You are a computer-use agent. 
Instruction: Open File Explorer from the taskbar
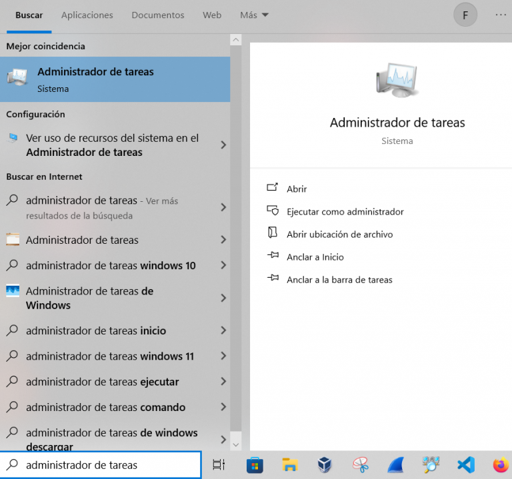(289, 465)
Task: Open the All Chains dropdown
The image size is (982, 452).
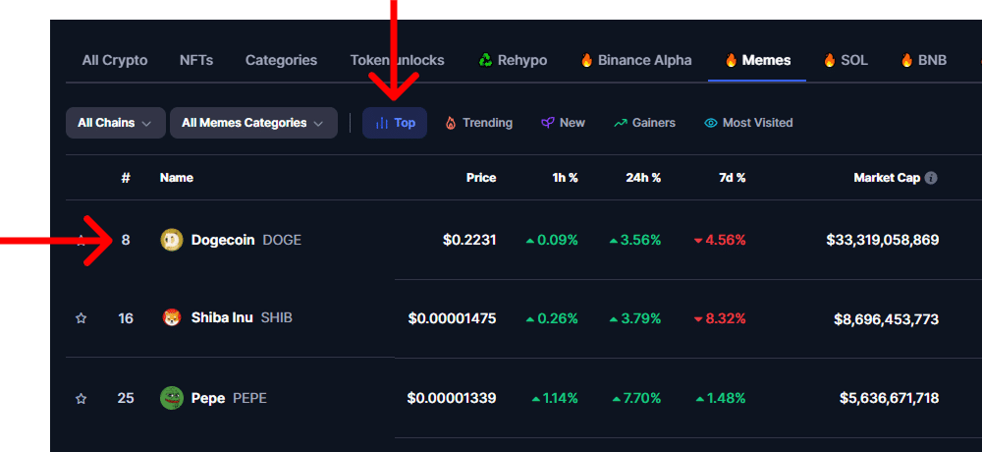Action: click(x=116, y=123)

* Work instruction
Repeat all the material exactly, but keep pictures out of the copy.

* Solution to the problem
You are a computer-use agent. 
Instruction: Open File Explorer from the taskbar
(289, 465)
Task: Open the All Chains dropdown
The image size is (982, 452).
Action: click(x=116, y=123)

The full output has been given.